━━━ Material for the task

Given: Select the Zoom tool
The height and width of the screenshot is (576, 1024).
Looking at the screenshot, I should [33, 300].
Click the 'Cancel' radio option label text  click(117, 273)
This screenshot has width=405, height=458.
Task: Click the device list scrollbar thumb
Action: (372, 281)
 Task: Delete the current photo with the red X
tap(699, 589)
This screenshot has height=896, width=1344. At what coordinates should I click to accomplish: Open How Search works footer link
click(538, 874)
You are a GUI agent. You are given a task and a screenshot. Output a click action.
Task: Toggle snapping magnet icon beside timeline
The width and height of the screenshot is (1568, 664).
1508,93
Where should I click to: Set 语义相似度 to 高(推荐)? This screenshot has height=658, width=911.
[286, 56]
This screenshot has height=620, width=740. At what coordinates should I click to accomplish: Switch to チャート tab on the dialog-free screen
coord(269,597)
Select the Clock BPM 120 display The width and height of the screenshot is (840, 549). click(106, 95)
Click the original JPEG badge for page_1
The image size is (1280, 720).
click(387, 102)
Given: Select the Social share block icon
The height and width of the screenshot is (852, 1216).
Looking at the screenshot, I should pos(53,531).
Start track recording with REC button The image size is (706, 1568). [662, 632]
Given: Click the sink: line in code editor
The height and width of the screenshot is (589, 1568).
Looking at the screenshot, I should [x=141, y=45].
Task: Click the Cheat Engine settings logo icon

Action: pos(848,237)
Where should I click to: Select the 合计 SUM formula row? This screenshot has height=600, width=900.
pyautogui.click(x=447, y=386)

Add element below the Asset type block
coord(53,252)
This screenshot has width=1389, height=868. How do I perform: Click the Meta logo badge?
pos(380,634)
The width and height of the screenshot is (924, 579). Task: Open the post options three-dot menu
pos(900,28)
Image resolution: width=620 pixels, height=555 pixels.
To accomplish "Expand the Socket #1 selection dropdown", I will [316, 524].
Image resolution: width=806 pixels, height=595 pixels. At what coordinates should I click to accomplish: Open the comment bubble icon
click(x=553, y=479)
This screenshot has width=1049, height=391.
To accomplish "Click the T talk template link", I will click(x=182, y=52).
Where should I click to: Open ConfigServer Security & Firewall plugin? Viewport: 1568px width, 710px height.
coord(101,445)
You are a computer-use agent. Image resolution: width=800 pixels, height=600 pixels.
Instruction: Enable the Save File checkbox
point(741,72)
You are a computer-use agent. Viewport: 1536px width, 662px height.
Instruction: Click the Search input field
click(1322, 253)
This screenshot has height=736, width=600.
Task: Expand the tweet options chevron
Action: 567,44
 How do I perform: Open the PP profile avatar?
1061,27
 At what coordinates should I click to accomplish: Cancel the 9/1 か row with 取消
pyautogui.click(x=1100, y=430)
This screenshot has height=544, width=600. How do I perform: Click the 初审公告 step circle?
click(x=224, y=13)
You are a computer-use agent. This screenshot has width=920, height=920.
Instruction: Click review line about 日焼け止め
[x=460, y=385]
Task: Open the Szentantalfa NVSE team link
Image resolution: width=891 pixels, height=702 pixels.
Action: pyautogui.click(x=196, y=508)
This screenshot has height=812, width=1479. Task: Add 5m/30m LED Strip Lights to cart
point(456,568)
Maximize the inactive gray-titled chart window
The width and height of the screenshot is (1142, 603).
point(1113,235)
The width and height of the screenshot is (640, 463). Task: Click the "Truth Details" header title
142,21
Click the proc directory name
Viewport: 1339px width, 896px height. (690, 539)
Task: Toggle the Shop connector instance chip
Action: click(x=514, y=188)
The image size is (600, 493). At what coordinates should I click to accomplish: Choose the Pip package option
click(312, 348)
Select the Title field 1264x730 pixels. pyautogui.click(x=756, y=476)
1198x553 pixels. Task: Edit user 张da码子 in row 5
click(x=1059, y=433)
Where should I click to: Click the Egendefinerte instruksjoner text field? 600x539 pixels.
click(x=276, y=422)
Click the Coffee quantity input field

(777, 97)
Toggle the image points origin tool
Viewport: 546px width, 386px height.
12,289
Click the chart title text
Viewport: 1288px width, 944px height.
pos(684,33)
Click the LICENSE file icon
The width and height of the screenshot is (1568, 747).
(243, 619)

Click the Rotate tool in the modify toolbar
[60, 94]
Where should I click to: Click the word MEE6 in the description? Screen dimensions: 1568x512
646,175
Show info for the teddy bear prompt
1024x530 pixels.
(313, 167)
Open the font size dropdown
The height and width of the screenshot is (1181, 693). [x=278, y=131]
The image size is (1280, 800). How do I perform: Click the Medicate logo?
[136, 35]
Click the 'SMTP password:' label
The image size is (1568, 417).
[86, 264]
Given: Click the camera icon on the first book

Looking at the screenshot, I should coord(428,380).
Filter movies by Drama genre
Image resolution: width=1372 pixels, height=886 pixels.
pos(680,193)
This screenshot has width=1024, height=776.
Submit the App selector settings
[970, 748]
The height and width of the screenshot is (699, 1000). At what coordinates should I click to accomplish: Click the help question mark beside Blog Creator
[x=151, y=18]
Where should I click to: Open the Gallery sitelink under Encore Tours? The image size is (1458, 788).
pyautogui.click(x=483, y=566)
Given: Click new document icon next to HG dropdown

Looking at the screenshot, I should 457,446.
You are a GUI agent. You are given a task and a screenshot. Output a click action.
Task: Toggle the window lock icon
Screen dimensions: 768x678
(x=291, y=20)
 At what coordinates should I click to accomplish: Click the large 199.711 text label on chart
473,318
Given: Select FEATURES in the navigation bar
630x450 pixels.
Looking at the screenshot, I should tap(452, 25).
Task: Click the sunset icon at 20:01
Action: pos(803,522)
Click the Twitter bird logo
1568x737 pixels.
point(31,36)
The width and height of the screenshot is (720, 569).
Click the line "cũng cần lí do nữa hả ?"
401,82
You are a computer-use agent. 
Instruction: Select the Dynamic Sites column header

━━━━━━

* [Task statement] Count the lines in the data that contain the string "will", and give nothing but that number.

* [Response] 2